Unbeknownst to some, the same virus that causes chickenpox can also cause shingles; however, just because the same virus causes them doesn’t mean that they are the same. The odds are that everyone reading this article has encountered chickenpox at some point since it usually affects small children under the age of ten.
However, shingles are less common, as they reactivate the virus long after chickenpox has disappeared. Even after an individual has recovered from the chickenpox illness, the virus will stay in their body, which can react later in life and cause the development of shingles. Shingles can be passed to another person even if they’ve never had chickenpox before or been inoculated against it.
Shingles can cause an individual to experience similar symptoms as chickenpox. Still, instead of appearing all over the body, a shingles rash usually appears as a cluster of red blotches that develop into itchy blisters on one side of your body. Yet to those that have never encountered shingles before, knowing the differences can be challenging – keep reading as we take a more in-depth look at the causes, treatment and differences between chickenpox and shingles below.
What Causes The Virus?
Although caused by the varicella-zoster virus, chickenpox and shingles develop differently. Chickenpox is a highly contagious illness that can be transmitted between people easily, yet shingles can only be transferred to another if they’ve had chickenpox earlier in life. Instead, if an individual encounters the fluid from your shingles rash, they will develop chickenpox instead of shingles.
Although the cause of the virus is widely speculated, it is often thought that people will develop it if they suffer from any of the following:
- A weakened immune system.
- The use of immunosuppressant medications like the one’s chemotherapy will expose you to anti-inflammatory drugs.
- Contracting diseases that damage/weaken your immune system like HIV.
- Contracting autoimmune diseases like lupus or Crohn’s disease which are treated with immune-suppressing drugs.
- Having had a procedure such as a kidney or bone-marrow transplant, which may require taking immunosuppressants afterwards.
· · · · · · ·
- **EXPLORE THE MATERIAL**
- A) In the chickenpox and shingles text, how does a shingles rash usually appear?
- B) Rewrite the paragraph beginning "Shingles can cause an individual" from the chickenpox and shingles text as a shorter list that keeps its main facts.
The material that follows is separate from the chickenpox and shingles text.

- **MATERIAL SHOWN**
· · · · · · ·
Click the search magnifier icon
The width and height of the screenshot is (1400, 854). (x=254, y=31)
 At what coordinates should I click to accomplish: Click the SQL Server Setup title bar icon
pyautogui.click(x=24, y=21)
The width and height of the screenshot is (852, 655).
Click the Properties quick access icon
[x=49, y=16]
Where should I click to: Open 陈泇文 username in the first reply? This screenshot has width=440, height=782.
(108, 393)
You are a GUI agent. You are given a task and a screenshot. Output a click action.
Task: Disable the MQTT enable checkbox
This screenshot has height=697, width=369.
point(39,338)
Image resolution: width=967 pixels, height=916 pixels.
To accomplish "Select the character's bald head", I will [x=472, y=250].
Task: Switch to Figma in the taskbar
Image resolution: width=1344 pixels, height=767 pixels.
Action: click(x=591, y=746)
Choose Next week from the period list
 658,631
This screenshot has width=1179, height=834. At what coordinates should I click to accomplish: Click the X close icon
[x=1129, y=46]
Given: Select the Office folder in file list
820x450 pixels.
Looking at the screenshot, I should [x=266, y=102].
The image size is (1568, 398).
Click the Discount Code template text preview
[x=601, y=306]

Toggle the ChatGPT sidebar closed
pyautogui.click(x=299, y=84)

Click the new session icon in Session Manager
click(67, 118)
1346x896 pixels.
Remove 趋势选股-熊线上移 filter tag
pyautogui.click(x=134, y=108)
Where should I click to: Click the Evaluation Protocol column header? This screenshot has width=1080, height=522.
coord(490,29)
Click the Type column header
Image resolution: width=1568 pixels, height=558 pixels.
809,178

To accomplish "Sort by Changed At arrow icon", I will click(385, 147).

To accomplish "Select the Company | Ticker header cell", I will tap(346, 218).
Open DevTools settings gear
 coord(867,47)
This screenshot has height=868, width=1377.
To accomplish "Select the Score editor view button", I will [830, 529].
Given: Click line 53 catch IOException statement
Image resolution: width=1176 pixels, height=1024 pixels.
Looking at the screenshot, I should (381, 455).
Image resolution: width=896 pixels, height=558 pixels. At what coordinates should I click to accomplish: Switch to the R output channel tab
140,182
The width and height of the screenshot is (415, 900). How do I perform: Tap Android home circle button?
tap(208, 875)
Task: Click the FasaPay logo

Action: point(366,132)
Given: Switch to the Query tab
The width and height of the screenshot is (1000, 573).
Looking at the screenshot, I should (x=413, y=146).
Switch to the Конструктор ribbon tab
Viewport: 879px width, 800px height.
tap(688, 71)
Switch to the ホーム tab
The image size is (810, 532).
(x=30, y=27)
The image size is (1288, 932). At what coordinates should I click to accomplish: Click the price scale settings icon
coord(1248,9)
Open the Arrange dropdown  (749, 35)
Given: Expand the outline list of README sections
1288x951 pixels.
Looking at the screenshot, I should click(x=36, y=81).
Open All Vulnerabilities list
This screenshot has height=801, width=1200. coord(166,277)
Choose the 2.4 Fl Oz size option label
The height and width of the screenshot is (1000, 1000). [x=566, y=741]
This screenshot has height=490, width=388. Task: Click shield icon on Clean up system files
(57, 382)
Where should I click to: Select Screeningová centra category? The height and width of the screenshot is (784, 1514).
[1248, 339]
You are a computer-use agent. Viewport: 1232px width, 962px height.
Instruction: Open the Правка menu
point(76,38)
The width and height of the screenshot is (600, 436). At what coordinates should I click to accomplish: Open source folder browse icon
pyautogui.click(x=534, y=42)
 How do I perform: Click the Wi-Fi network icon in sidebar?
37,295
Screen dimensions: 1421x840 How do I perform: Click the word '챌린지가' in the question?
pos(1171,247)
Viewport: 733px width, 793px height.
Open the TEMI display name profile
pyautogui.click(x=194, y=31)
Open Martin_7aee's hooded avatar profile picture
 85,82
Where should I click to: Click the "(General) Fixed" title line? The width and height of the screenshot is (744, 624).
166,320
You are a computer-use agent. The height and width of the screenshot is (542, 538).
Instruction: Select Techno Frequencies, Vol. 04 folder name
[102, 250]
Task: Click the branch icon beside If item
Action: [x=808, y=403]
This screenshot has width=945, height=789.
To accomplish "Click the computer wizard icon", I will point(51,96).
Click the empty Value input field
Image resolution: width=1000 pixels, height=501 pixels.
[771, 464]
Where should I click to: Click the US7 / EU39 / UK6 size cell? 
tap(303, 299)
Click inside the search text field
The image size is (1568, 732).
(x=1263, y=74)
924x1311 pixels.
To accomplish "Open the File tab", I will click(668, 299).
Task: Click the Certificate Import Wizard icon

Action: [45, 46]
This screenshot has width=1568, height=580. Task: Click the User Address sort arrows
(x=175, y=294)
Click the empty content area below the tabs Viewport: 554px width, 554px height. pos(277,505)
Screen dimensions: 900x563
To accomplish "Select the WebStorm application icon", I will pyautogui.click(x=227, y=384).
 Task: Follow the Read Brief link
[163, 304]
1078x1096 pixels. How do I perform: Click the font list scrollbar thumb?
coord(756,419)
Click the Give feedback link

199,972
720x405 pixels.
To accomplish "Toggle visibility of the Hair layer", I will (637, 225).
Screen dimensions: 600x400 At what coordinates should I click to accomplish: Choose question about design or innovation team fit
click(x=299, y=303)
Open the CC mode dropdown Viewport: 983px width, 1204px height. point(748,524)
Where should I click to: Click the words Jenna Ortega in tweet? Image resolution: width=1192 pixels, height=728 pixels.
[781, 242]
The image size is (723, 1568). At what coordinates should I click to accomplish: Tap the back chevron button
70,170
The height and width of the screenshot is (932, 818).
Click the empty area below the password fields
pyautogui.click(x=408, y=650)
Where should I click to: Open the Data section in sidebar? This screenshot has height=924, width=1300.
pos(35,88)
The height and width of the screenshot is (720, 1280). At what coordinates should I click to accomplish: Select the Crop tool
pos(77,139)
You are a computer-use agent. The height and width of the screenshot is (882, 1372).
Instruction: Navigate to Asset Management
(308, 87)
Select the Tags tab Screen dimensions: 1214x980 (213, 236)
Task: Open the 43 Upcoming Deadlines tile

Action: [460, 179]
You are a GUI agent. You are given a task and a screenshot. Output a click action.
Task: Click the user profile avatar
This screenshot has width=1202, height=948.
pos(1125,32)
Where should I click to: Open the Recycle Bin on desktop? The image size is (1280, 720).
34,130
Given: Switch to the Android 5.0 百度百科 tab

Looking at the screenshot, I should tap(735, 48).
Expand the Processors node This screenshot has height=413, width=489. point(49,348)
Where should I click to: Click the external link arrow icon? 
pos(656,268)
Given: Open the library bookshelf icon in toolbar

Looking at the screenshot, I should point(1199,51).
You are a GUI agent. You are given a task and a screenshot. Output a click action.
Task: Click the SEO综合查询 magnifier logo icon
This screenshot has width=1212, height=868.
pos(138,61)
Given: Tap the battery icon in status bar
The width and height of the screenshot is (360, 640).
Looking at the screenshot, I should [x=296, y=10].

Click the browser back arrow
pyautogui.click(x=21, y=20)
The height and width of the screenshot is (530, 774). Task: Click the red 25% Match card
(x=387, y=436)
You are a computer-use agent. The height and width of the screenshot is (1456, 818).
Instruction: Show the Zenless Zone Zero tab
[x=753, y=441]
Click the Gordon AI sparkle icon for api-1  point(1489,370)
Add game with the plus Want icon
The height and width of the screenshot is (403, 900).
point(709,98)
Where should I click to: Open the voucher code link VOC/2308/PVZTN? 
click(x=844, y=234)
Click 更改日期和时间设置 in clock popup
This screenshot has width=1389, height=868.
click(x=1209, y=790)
· · · · · · ·
- **EXPECTED RESULTS**
- A) It usually appears as a cluster of red blotches on one side of the body that develop into itchy blisters.

- B)
- Shingles can cause symptoms similar to those of chickenpox.
- Unlike a chickenpox rash, which appears all over the body, a shingles rash is usually a cluster of red blotches on one side of the body that turns into itchy blisters.
- People who have never encountered shingles may find it hard to tell the two apart.
- The article goes on to examine the causes, treatment and differences of chickenpox and shingles.